### Description of the task
Copy out the lines of the records word for word, starting at the line that contains "Click the Viking" and ending at the line that contains "This screenshot has width=606, height=430.". Leave the pictures out of your copy.

### Supplied records
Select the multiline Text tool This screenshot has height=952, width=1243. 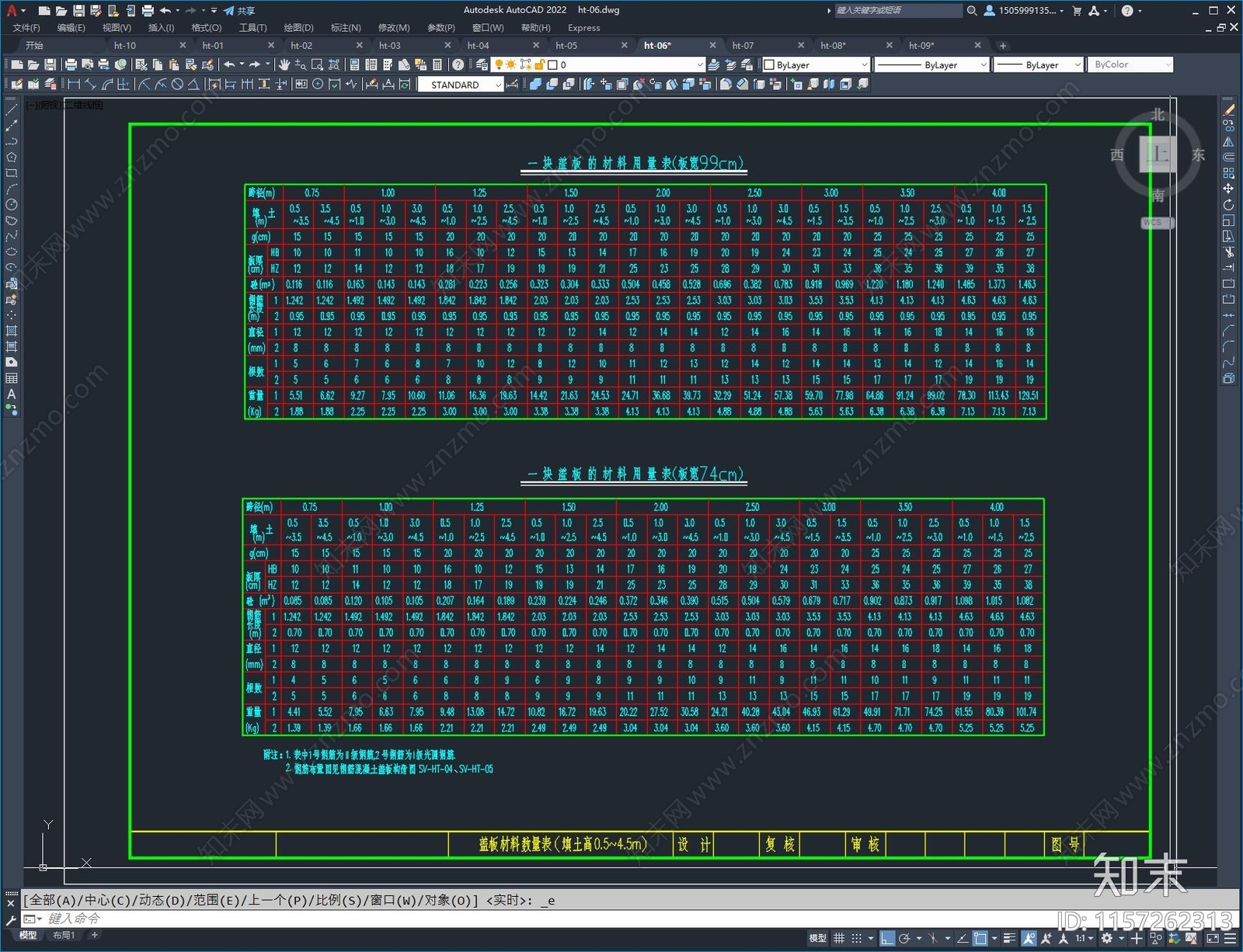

---

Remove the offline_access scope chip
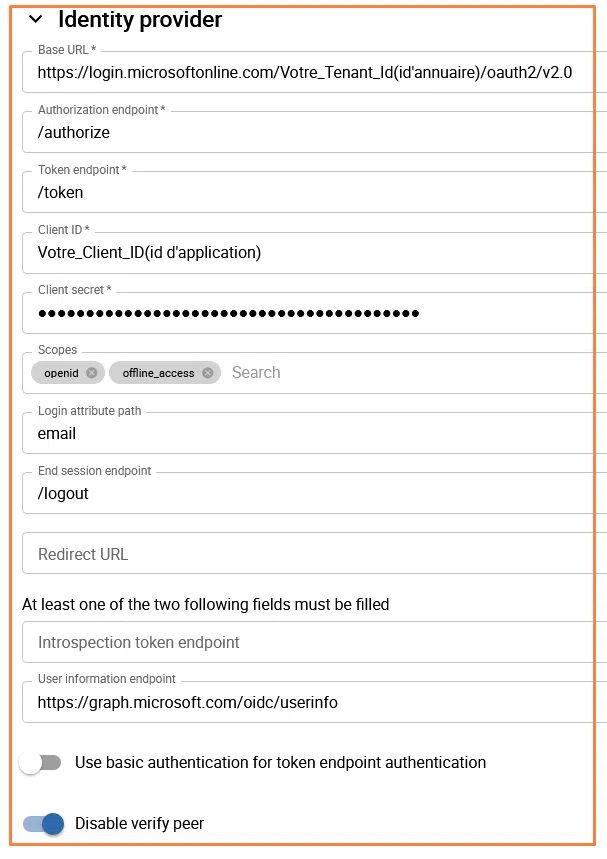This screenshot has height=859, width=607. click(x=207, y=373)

--

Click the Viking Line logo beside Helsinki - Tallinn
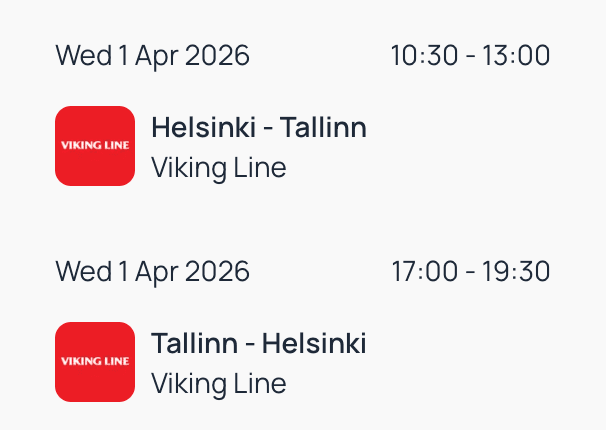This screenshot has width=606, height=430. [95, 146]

### Exercise output
Click the Viking Line logo beside Helsinki - Tallinn
This screenshot has width=606, height=430. [95, 146]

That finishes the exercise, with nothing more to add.